BBC Türkçe'ye konuşan analistler ABD'nin birkaç açıdan Türkiye'ye ihtiyacı olduğuna da dikkat çekiyor.
Bunlardan bir tanesi, Rakka operasyonu için gerekli zırhlı birlikler. Bir diğeri karadaki güçlerin desteklenmesi için kullanımına devam edilmesi gereken İncirlik Üssü.
Bir başka unsur ise Rakka'nın demografik yapısı.
Güvenlik analisti Metin Gürcan, 35-40 bin civarında YPG militanının Kobani ve Cezire'den de ayrılarak Rakka'ya gideceğini ve bu durumda ABD'nin Türkiye'den "tek taraflı operasyon düzenlememesi" için taahhüt alması gerektiğini söylüyor ve ekliyor:
"Türkiye, Rakka operasyonuna katılmasa bile, işin doğası gereği mutlaka önemli aktörlerden birisi haline geliyor.

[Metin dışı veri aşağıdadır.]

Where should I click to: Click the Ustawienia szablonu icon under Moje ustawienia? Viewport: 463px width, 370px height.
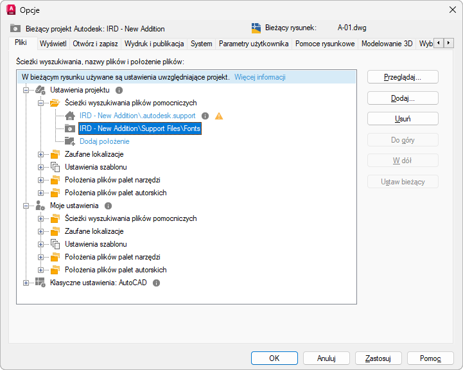(55, 244)
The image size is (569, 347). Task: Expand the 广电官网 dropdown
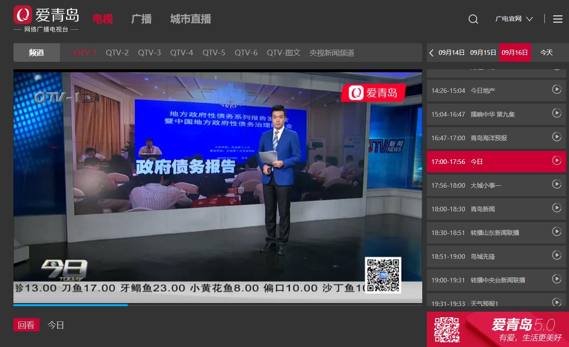[x=514, y=19]
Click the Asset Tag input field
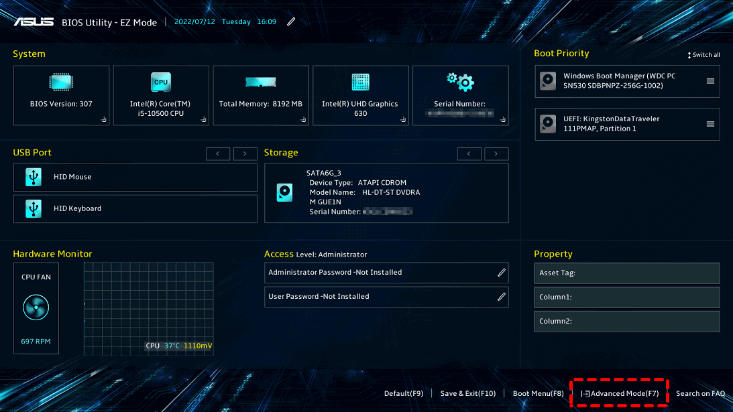Screen dimensions: 733x412 click(627, 273)
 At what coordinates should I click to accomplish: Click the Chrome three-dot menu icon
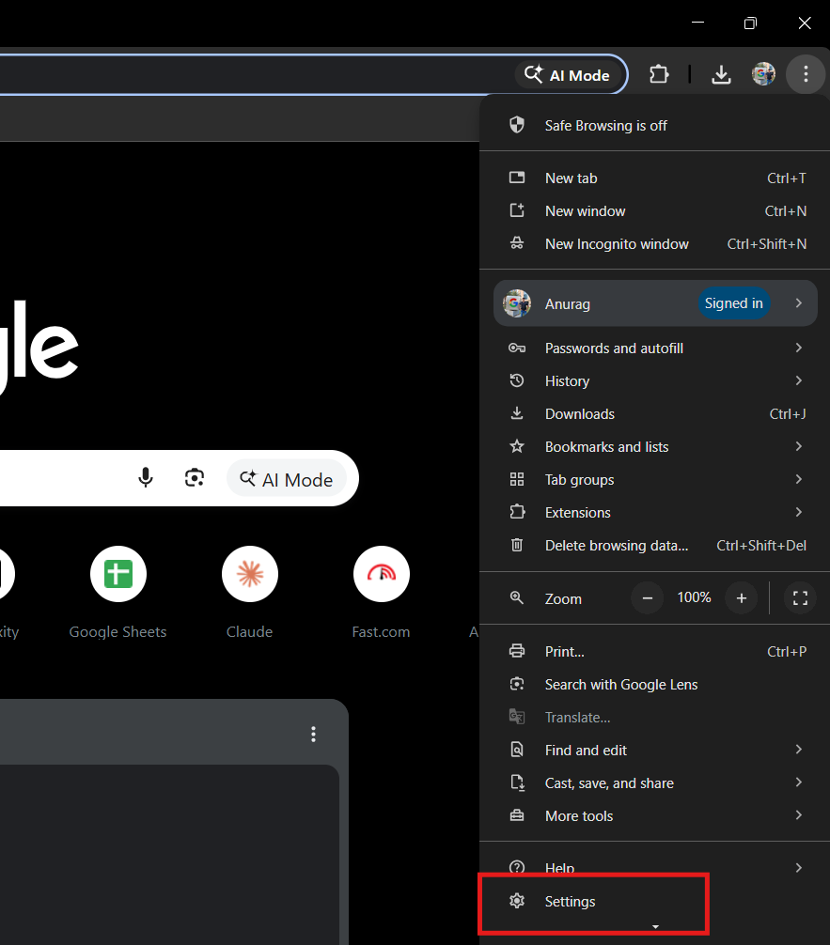[806, 74]
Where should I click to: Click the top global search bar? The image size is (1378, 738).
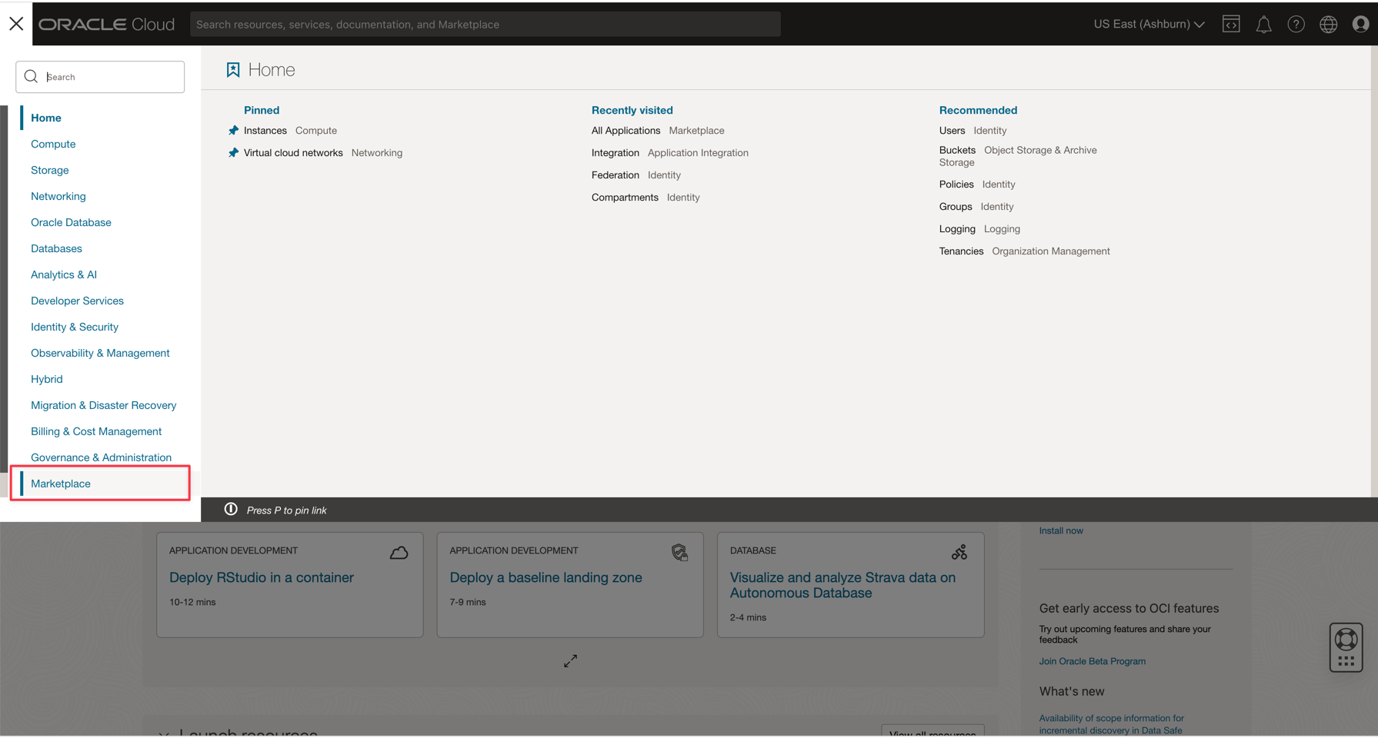pos(485,25)
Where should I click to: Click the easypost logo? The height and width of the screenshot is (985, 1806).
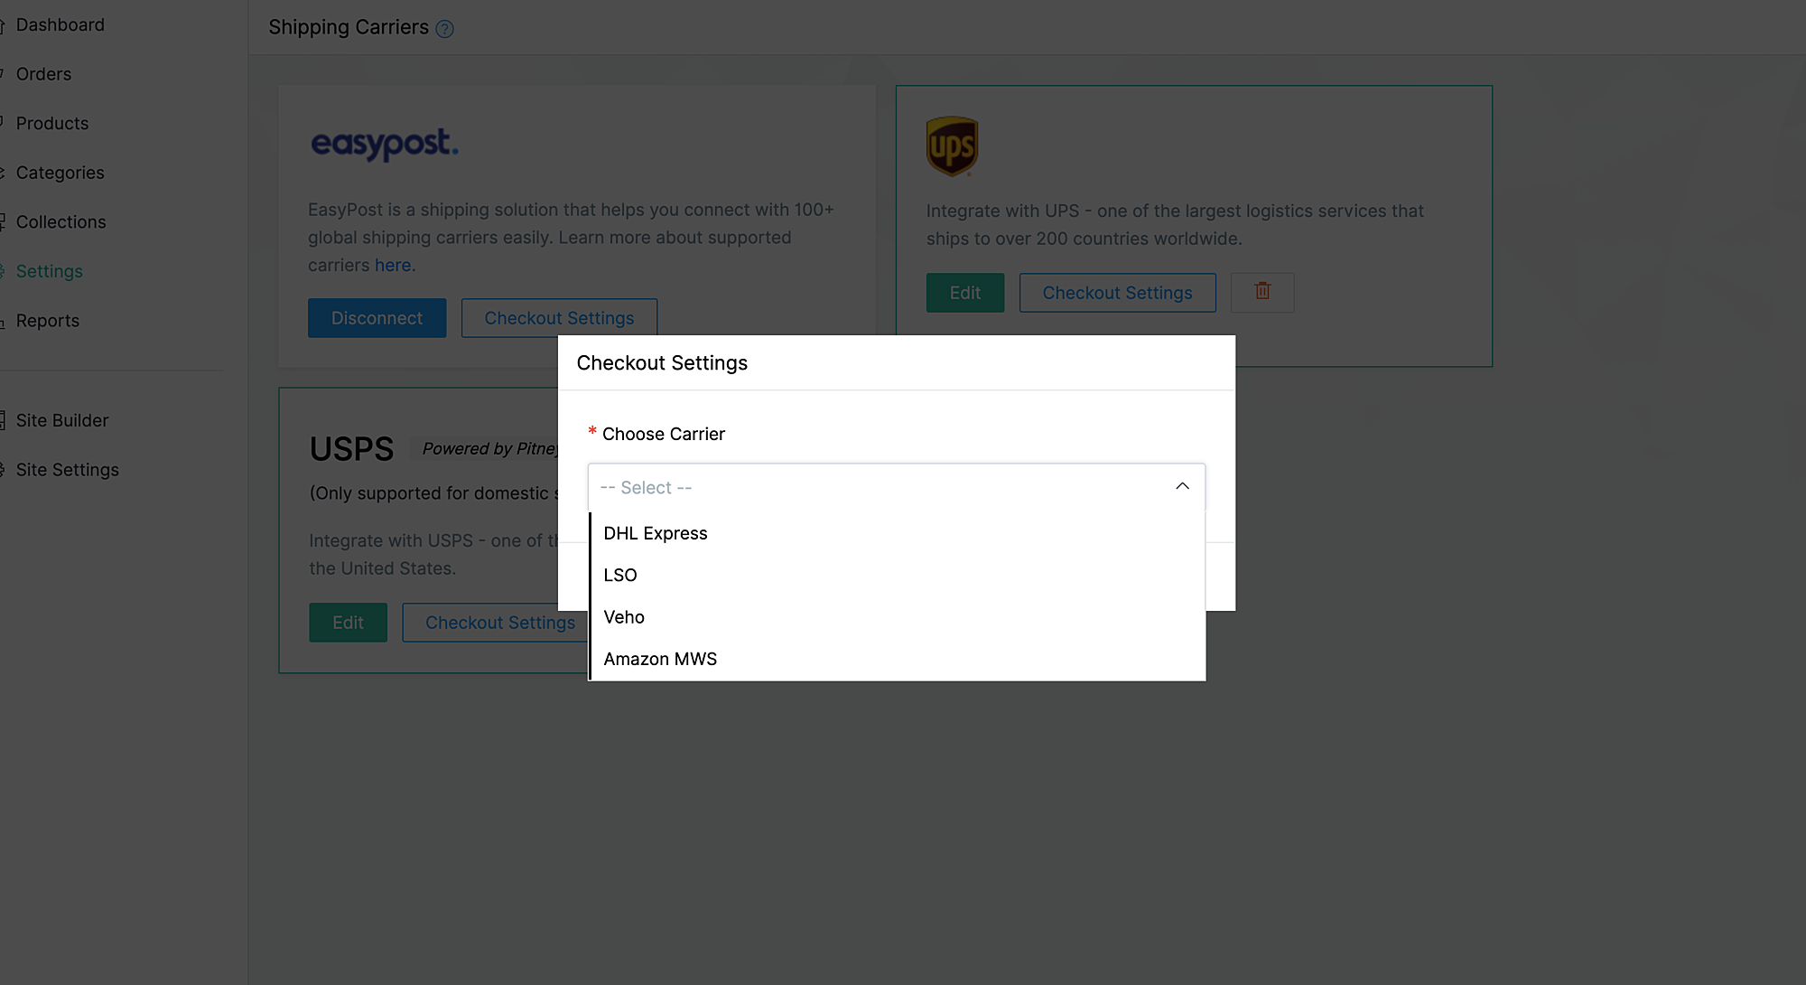pos(385,144)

ABD bu taahhüttü alamazsa Rakka'ya yönelemez, mümkün değil."
Peki Türkiye'nin Rakka operasyonuna katılımı nasıl olacak? ABD, NATO müttefiki bir devlet olan Türkiye ve uzun zamandır eğittiği Kürt militanlar arasında bir tercih mi yapacak?

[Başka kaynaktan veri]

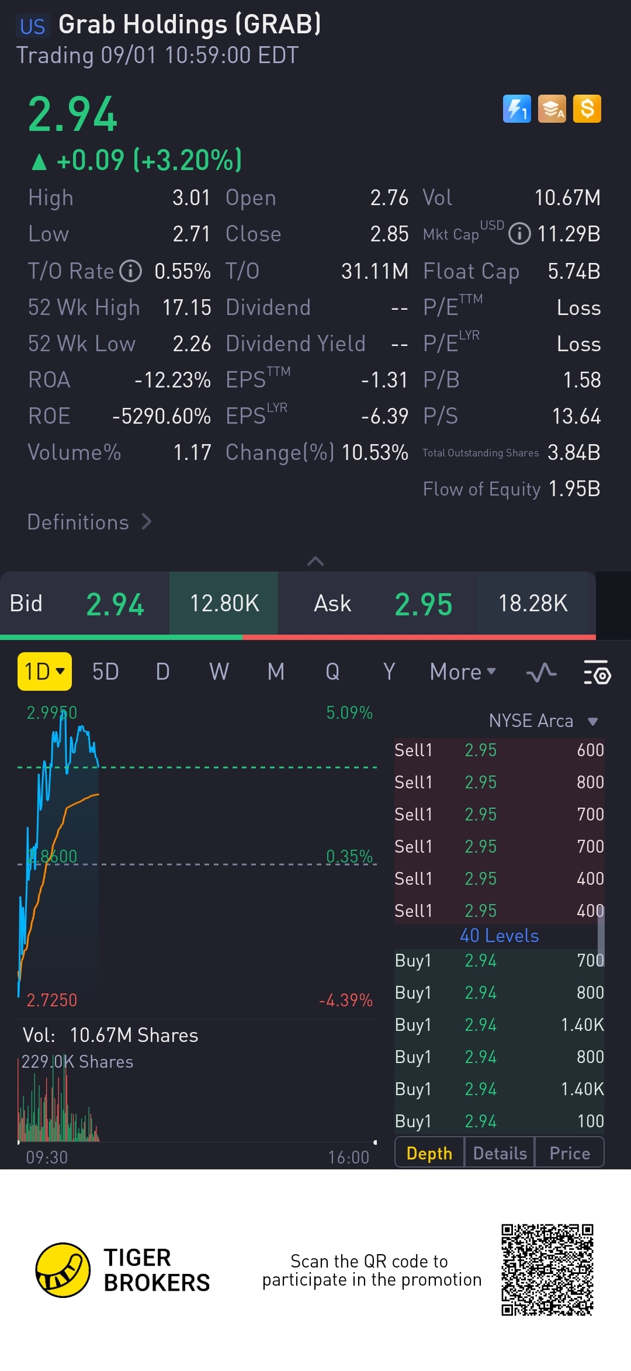Collapse the stock details panel chevron

click(x=316, y=561)

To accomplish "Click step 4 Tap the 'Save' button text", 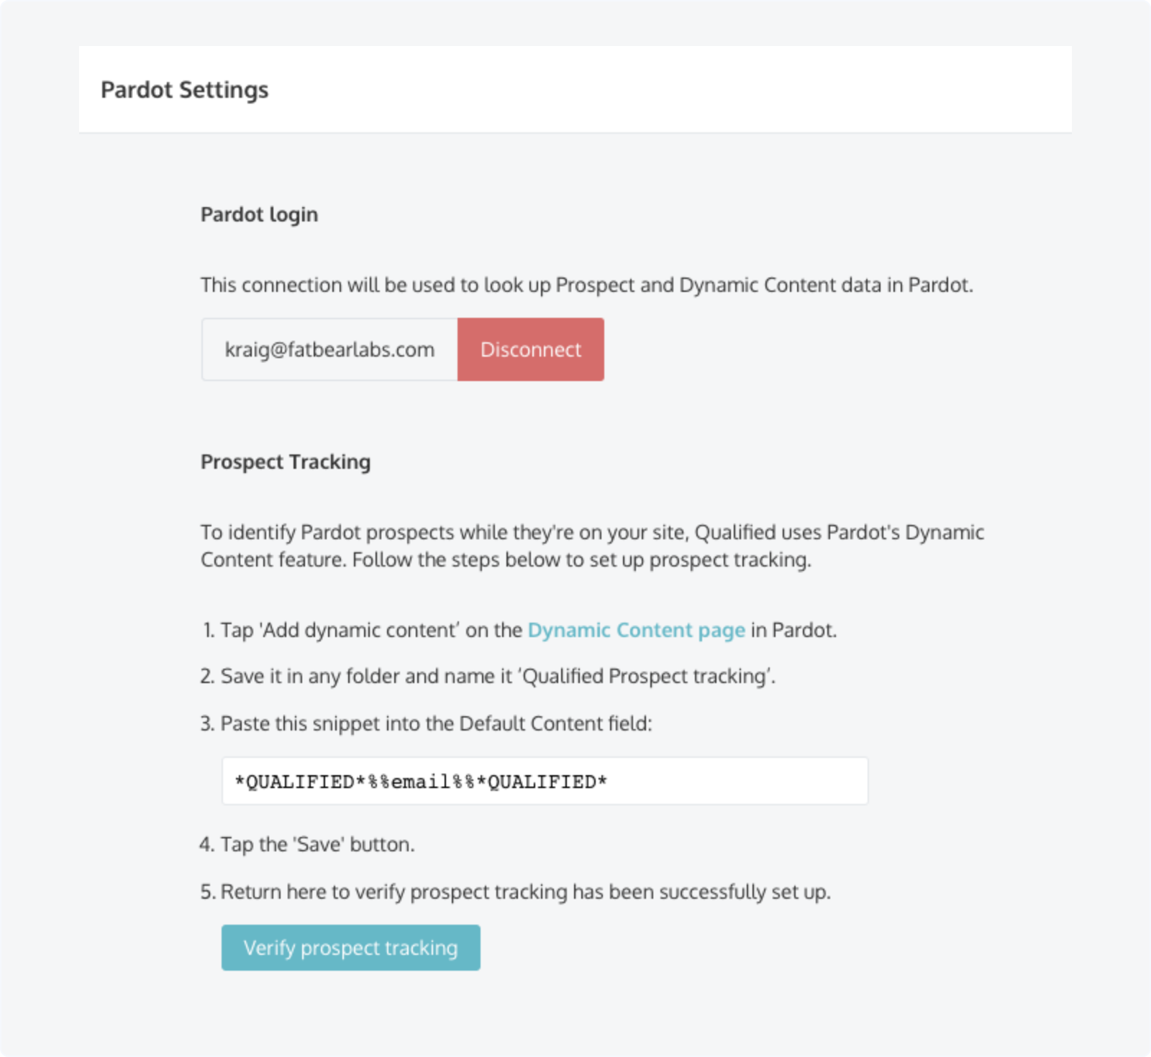I will coord(317,844).
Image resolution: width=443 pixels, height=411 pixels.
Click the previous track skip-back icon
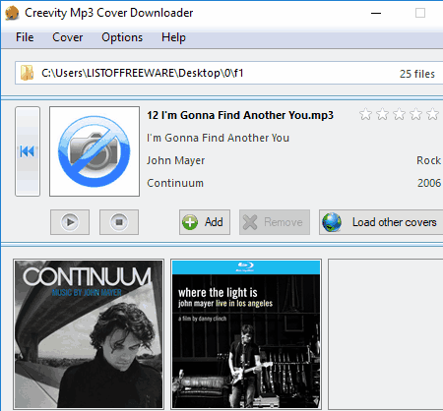click(x=27, y=151)
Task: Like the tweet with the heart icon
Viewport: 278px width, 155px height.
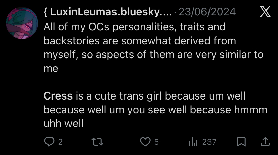Action: pos(145,142)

Gürcan ABD Merkez Kuvvetler Komutanlığı'nın (CENTCOM) bu haftanın başında Twitter'dan paylaştığı kadın militan fotoğraflarına atıfta bulunarak şöyle diyor: "Centcom'un bu son YPG güzellemelerine baktığınızda ben ABD'nin bu tercihi yaptığını ve kolay kolay da Rakka için YPG'den vazgeçemeyeceğini değerlendiriyorum. Ama Türkiye'yi de düşük profille de olsa Rakka'ya eklemeye çalışacaktır. ABD'nin Türkiye'yi gözden çıkaracağını, tamamen dışlayacağını veya Türkiye'yi idare etmeye çalıştığı yorumlarına katılmıyorum. Türkiye'nin, 'YPG'yi bırak, Türkiye'yi seç' dediğinde de ABD'nin önüne ikna edici bir yol haritası bir operasyon planı koyamadığını düşünüyorum" diyor.
Siyaset, Ekonomi ve Toplum Araştırmaları Vakfı'ndan (SETA) analist Murat Yeşiltaş Murat Yeşiltaş da Rakka operasyonun zorluklarına dikkat çekerek benzer bir tespitte bulunuyor: "Evet, prensip olarak belki Trump yönetimi devlet dışı bir aktörle çalışarak bir müttefikini kaybetmek istemeyecektir. Ama sahadaki gerçekliğe baktıklarında çok farklı şeyler görüyorlar" diyor ve kritik noktanın Türkiye'nin çizdiği plana odaklandığını söylüyor:
"Türkiye'nin ABD'ye sunacağı planın çalışıyor olması lazım. Birinci soru, Türkiye Rakka'ya nereden müdahale edecek? İkincisi kimlerle müdahale edecek? ABD'liler birinci sorunun cevabını almakta zorlanmıyor olabilirler ama ikinci sorunun yanıtını almakta kesinlikle zorlanıyorlardır. Bu ABD'nin Rakka'da kiminle çalışacağını da belirleyecektir."
ABD'nin Türkiye ve Kürtler arasında her koşulda riskler barındıran ilişkilerini ise Washington merkezli düşünce kuruluşu Atlantik Konseyi'nin Türkiye ve Ortadoğu uzmanı Aaron Stein şöyle özetliyor: "Rakka için askeri planlama oldukça basit. Siyaset değil. Türk-Kürt gerilimi olmasaydı bu operasyon aylar önce başlardı."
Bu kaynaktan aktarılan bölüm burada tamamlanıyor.